··· The data
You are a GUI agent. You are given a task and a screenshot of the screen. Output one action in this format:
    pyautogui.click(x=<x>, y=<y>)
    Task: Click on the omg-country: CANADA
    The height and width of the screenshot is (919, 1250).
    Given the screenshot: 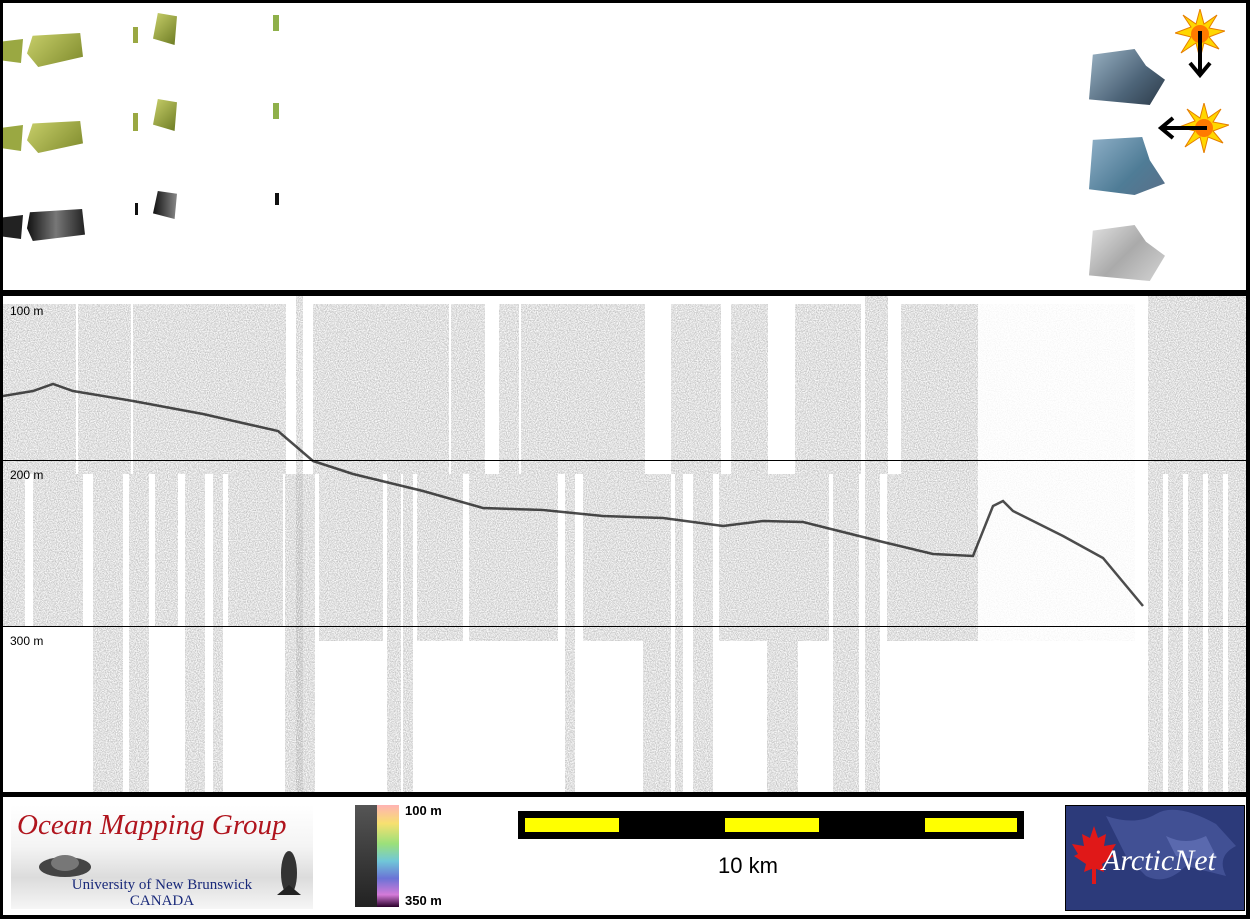 What is the action you would take?
    pyautogui.click(x=162, y=901)
    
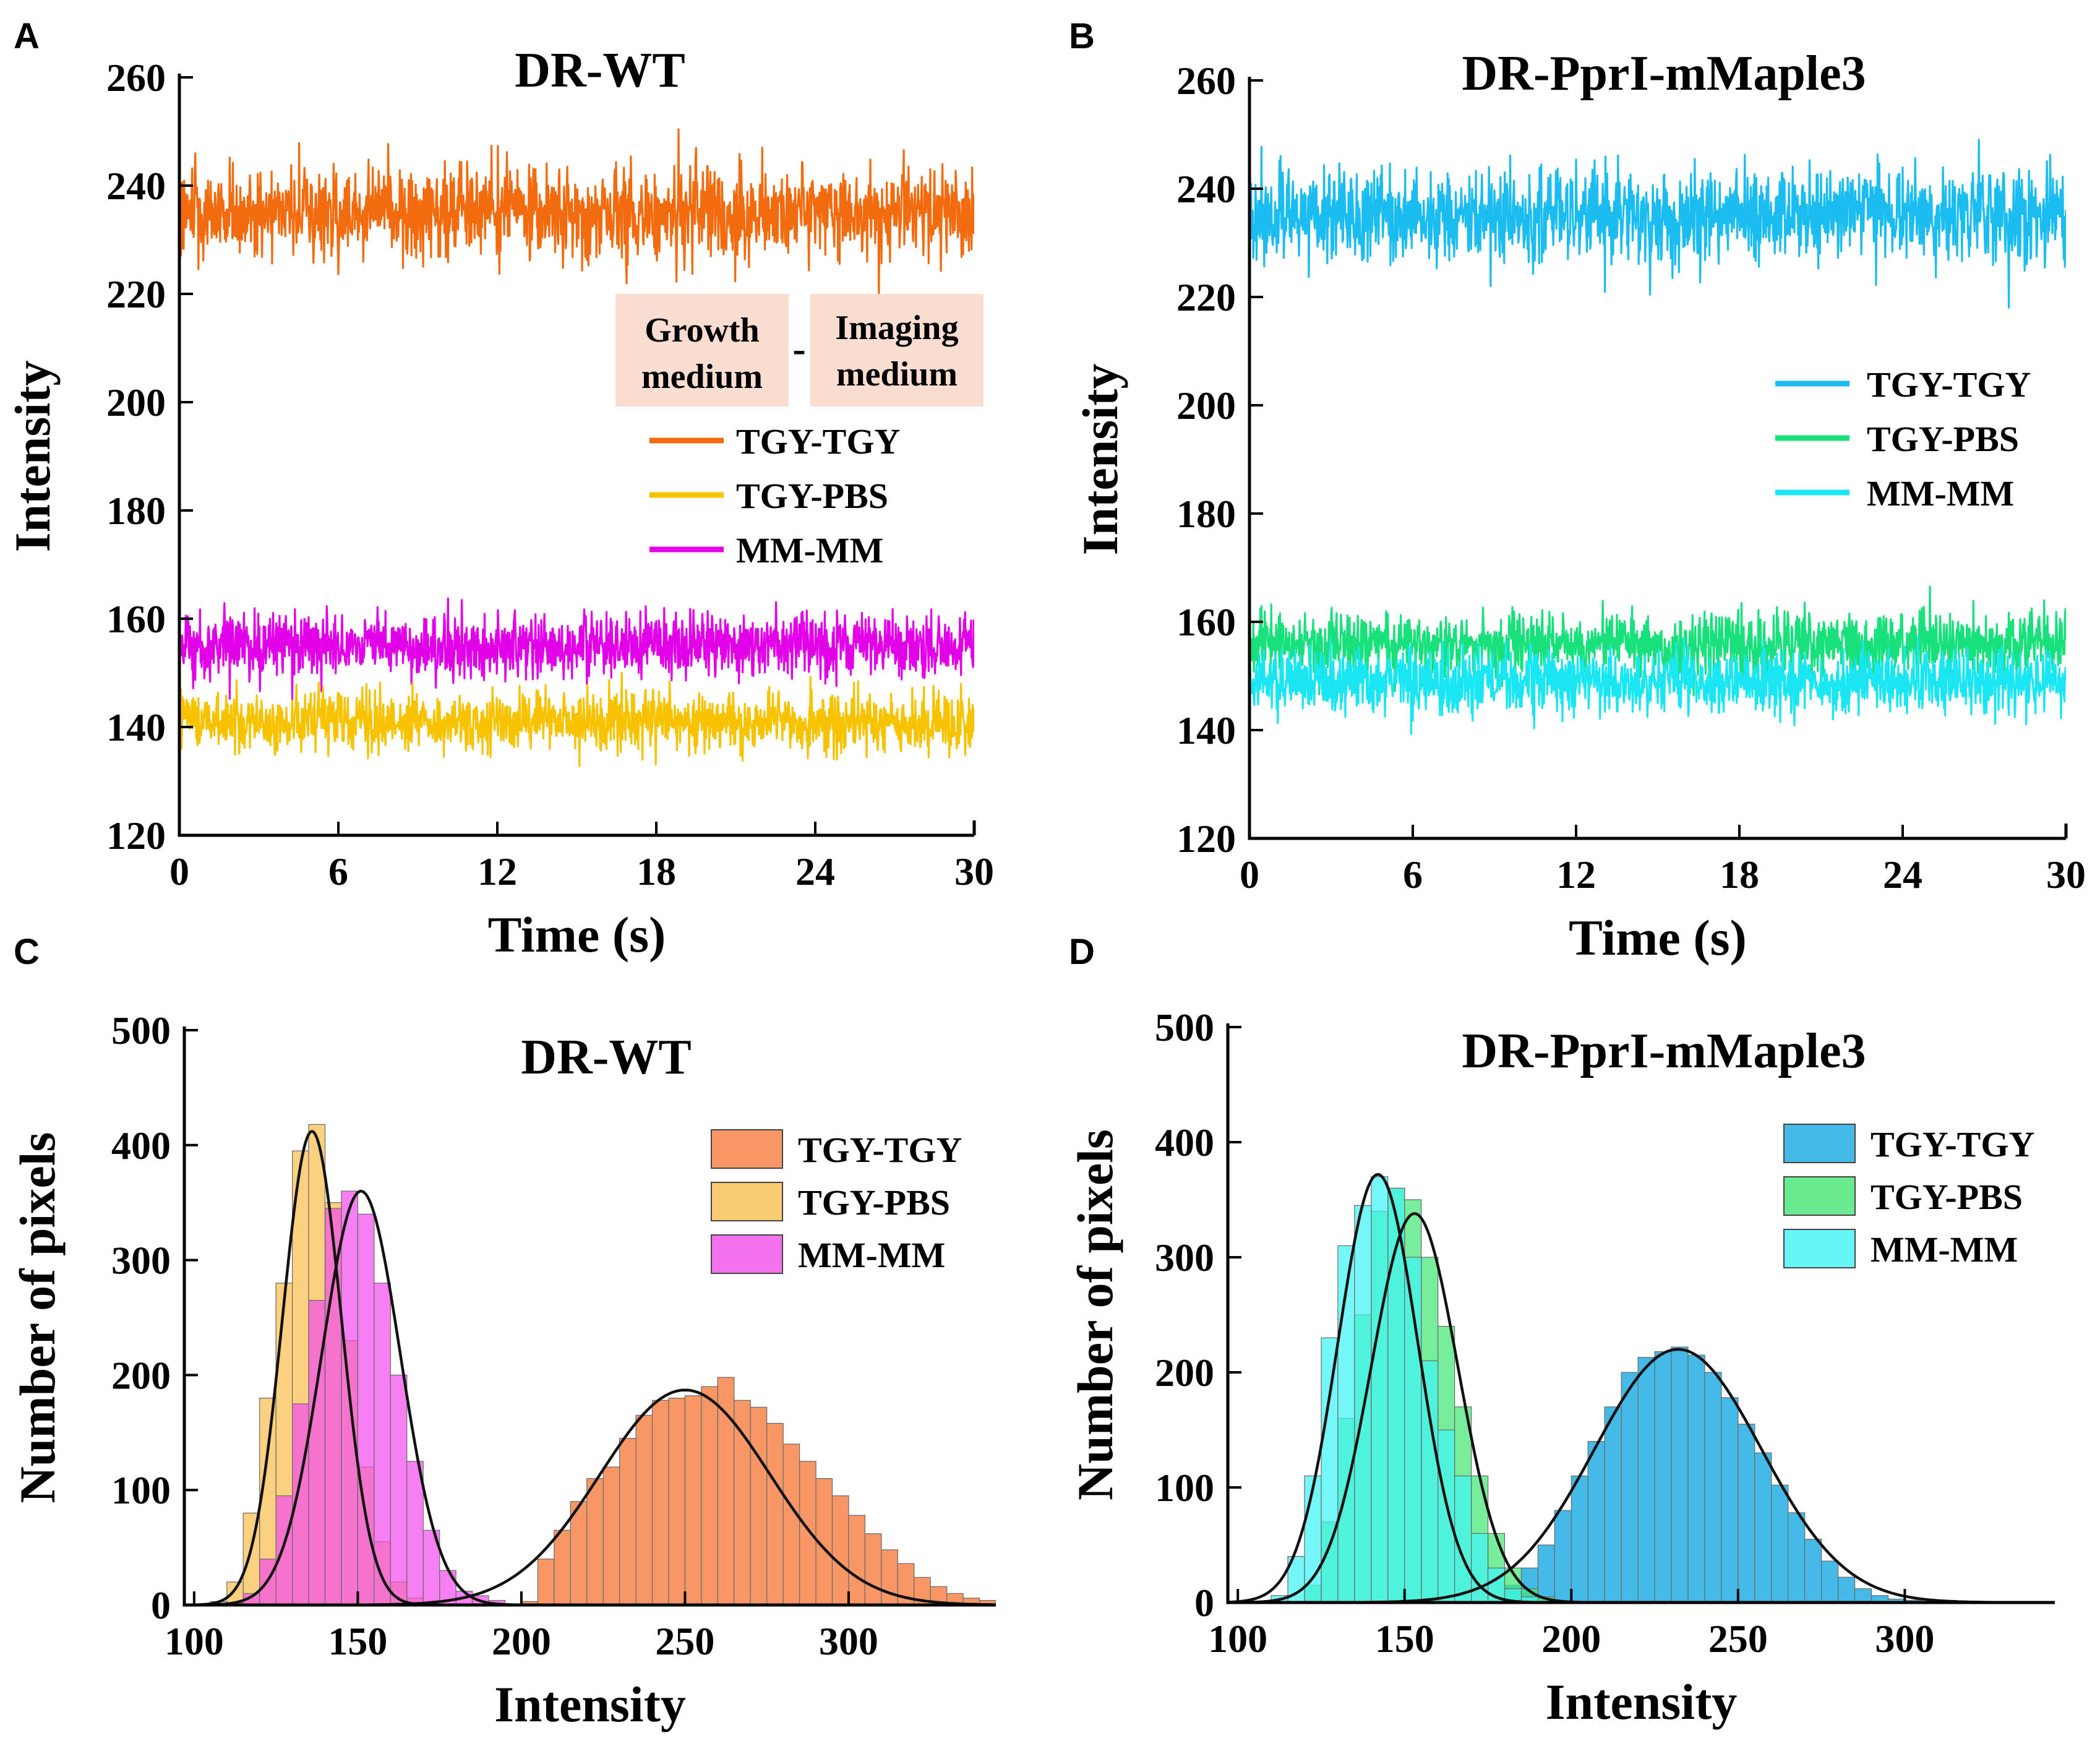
······
Required work — Quote everything from the start of the material down to the line containing "The height and", including that line, word for word.

Exercise solution —
You are a GUI agent. You are given a task and a screenshot of the screen. Output one action in this format:
    pyautogui.click(x=<x>, y=<y>)
    Task: Click on the omg-country: CANADA
    The height and width of the screenshot is (919, 1250).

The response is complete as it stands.